Activity
Report only the number of lines in this material that include the string "agent".
*** Data supplied ***
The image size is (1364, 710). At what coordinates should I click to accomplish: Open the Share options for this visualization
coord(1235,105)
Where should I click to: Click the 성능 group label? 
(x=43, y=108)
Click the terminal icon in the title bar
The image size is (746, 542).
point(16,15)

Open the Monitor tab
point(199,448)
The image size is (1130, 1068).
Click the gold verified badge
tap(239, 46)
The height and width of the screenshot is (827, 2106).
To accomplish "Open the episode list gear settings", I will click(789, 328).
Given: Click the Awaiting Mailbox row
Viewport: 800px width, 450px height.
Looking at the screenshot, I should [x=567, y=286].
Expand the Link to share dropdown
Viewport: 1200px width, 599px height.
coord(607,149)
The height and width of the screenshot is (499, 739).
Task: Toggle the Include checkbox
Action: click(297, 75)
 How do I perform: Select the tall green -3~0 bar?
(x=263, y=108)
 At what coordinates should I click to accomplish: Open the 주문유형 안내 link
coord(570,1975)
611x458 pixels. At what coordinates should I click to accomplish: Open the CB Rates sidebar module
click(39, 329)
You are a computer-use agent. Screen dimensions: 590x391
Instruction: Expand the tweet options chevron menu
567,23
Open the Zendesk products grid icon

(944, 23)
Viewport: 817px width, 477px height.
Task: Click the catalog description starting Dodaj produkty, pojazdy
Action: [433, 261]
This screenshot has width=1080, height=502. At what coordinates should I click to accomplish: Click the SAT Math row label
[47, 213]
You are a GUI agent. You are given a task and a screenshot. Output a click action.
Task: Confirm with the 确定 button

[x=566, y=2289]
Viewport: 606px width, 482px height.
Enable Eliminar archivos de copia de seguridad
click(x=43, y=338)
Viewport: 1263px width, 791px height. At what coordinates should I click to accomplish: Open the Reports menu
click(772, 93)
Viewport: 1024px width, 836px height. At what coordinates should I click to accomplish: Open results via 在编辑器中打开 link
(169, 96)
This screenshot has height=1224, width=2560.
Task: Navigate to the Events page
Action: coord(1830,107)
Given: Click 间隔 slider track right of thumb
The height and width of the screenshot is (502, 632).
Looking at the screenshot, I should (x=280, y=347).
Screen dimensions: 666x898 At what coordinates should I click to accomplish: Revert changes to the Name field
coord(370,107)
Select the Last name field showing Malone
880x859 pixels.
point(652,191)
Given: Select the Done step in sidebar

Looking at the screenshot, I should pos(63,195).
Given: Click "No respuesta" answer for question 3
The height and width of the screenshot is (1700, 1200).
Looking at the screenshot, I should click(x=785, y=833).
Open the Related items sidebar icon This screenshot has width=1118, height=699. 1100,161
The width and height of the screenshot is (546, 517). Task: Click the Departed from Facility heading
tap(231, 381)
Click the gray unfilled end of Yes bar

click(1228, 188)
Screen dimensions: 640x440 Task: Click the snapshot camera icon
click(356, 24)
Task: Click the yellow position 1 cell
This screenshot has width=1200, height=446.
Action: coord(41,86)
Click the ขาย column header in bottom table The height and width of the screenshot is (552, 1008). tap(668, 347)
*** End of Data supplied ***
Answer for this exercise
2